Kabeer Jain: Banks have always had the merchant relationship through trust and distribution. What was missing was a technology-led engagement layer. The model was largely transactional, with limited ongoing interaction. There was no unified platform for continuously engaging SMEs or for understanding their businesses in real time. Mintoak solves this by powering a white-labelled merchant platform for banks that converts a static relationship into a continuous, deeper, and data-led engagement model.
CISO Forum: You describe Mintoak as an infrastructure layer. What does that actually mean for a bank that plugs you in? What changes on day one versus month six?

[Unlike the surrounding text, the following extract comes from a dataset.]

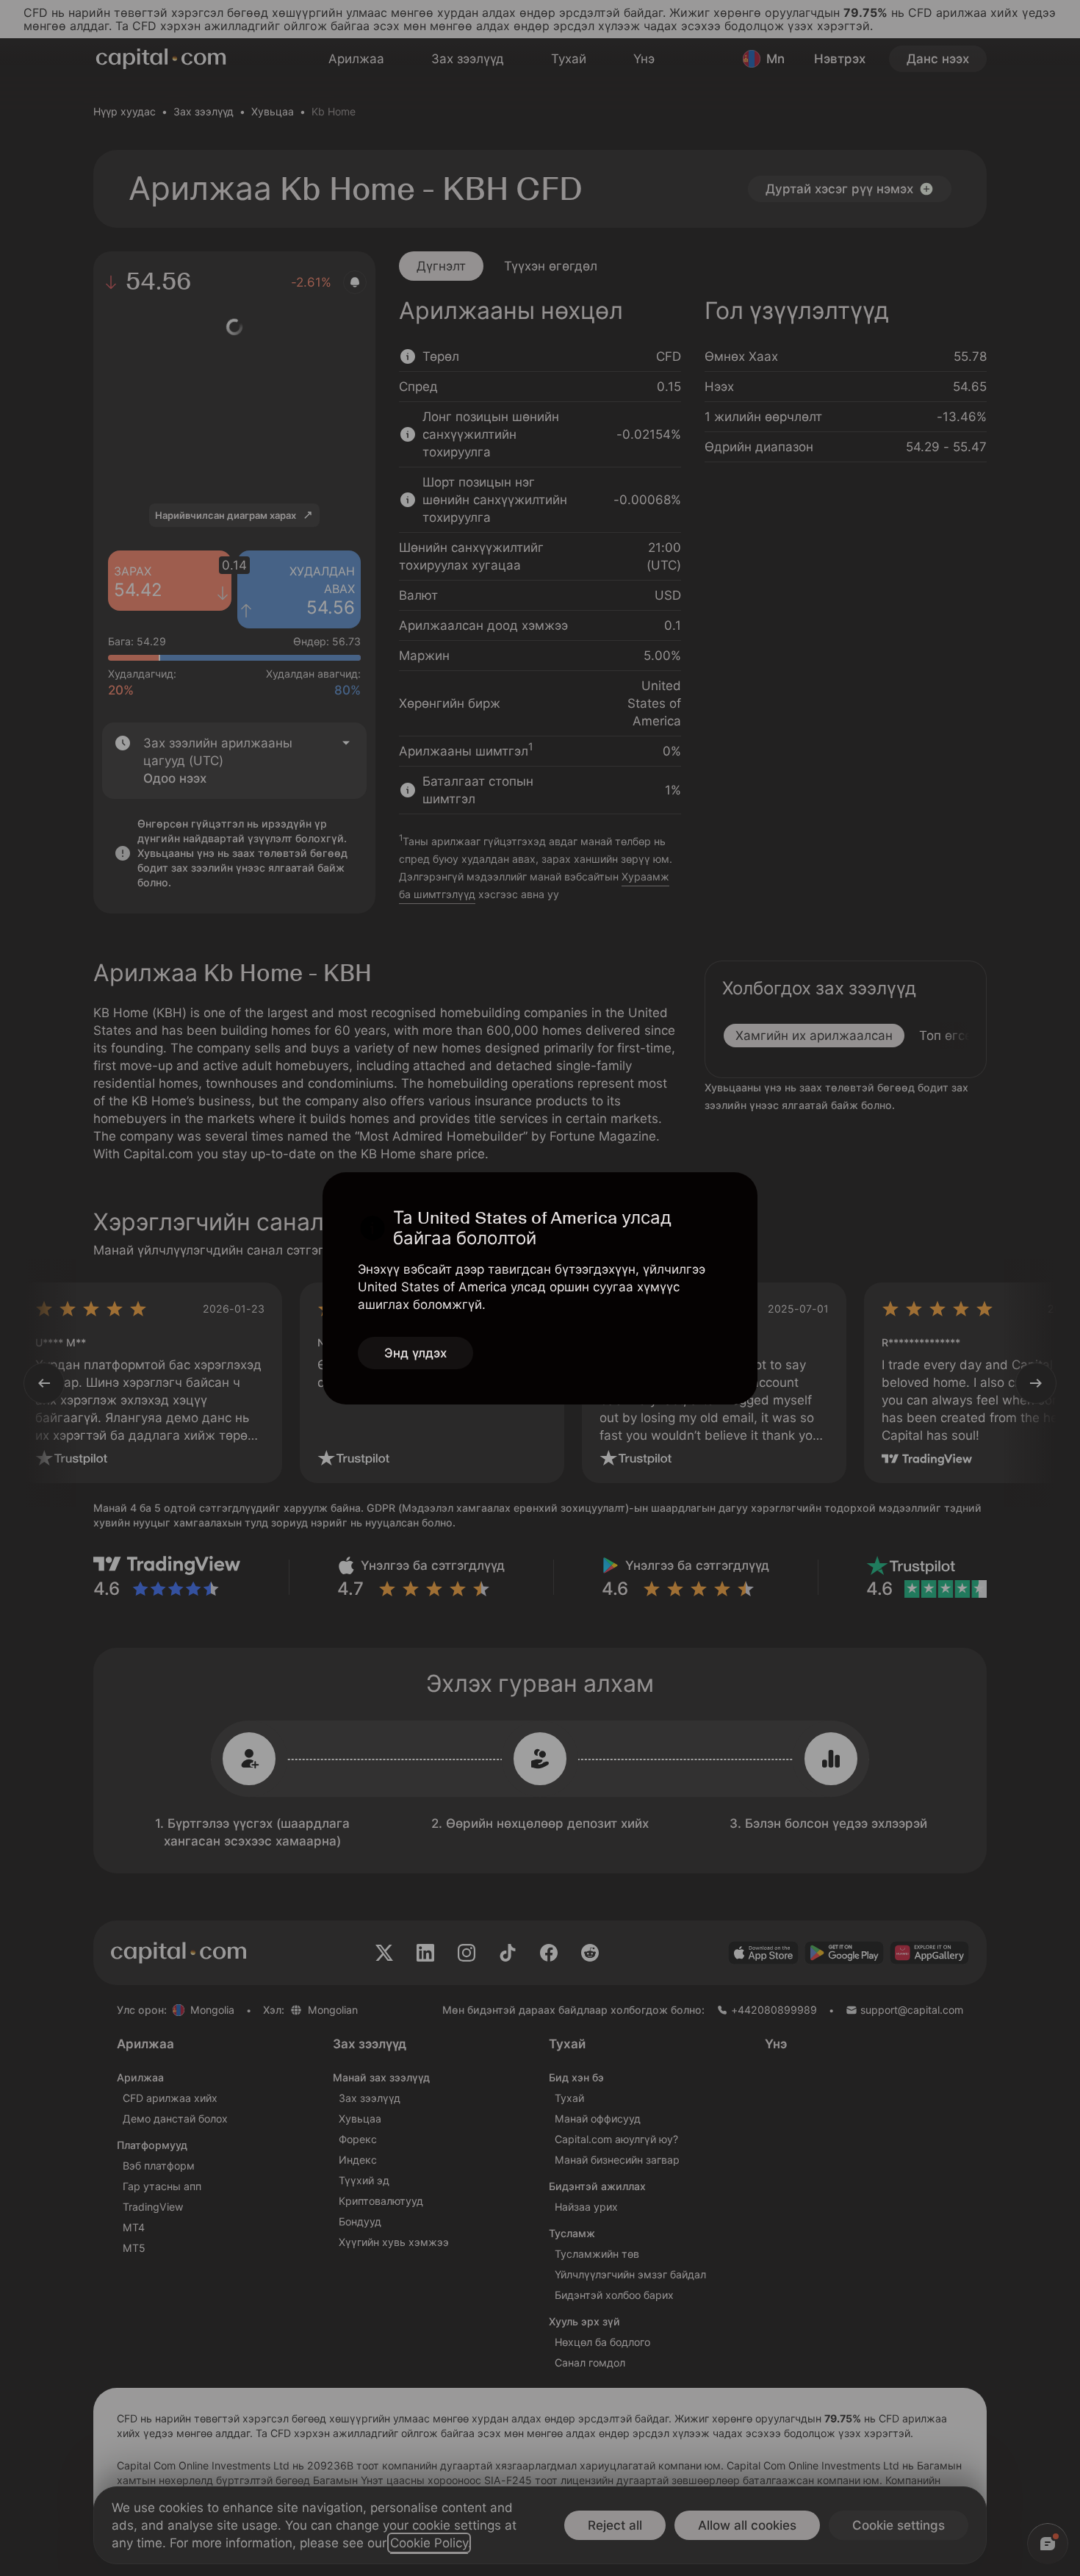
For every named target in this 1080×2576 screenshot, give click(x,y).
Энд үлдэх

Kabeer Jain: Mintoak is a modular, cloud-native platform that integrates with a bank’s existing systems and evolves as needed. On day one, banks get a fully functional merchant platform with payments, dashboards, and reconciliation across mobile and web.
By month six, the platform expands with additional services, stronger data pipelines, and deeper use cases. Banks move from enabling payments to driving merchant lifecycle management. We also provide the tools and infrastructure for campaigns and portfolio engagement at scale.
CISO Forum: Transaction data is powerful, but banks have had it for years without acting on it. How does Mintoak turn that dormant data into actual credit and cross-sell decisions?
Kabeer Jain: The gap has been in usability, not availability. We structure and standardize transaction data and make it available at the merchant level in near real time. This turns payment data into a live indicator of business performance. It strengthens existing credit and cross-sell engines by adding high-frequency signals, making decisions more contextual and timely.
CISO Forum: UPI democratised payments, but has it also commoditized them? Where does Mintoak’s value begin, where UPI’s ends?
Kabeer Jain: UPI has democratised access to digital payments and significantly expanded merchant adoption. Payments, however, are just the starting point. They create the foundation for deeper engagement. Mintoak’s role begins by helping banks move beyond payments into merchant servicing, value-added services, engagement, and monetization, with payments acting as the entry point.
CISO Forum: A Tier 2 kirana owner and a mid-size urban retailer have very different needs. How does a single SaaS platform serve both without compromising depth for either?
Kabeer Jain: We focus on building a configurable platform, not separate products. A kirana merchant gets a simple, mobile-first experience. A mid-size retailer gains deeper capabilities through web interfaces such as reconciliation and multi-outlet management. The same platform adapts across segments, allowing banks to serve diverse merchant needs without complexity.
CISO Forum: Banks are notoriously slow to adopt new technology internally. What’s the real sales cycle and implementation challenge when you’re selling infrastructure to a PSU or private bank?
Kabeer Jain: Banks operate in a regulated, high-stakes environment, so diligence is expected. Successful implementation depends on seamless integration, strong alignment with compliance, and phased rollouts. The cycle is rigorous, but banks are increasingly aligned on the need for faster platform modernization through the right partners.
CISO Forum: Traditional credit underwriting relies on balance sheets and collateral. How confident are you that transaction-based models can fully replace that, especially through economic downturns?
Kabeer Jain: Transaction-based models are an important addition, not a replacement. They bring real-time visibility and behavioral insights, while traditional models capture structural risk. The future is a hybrid approach in which both work together to improve decision accuracy, especially through cycles.
CISO Forum: Five years from now, will banks still be the primary interface for SME financial services, or is Mintoak quietly building the layer that makes the bank itself optional?
Kabeer Jain: Banks will remain the primary interface. Mintoak enables banks to become stronger, technology-led platforms for their merchant ecosystem. We enable banks to deepen their role in the merchant ecosystem by enabling stronger engagement, better data visibility, and more relevant offerings.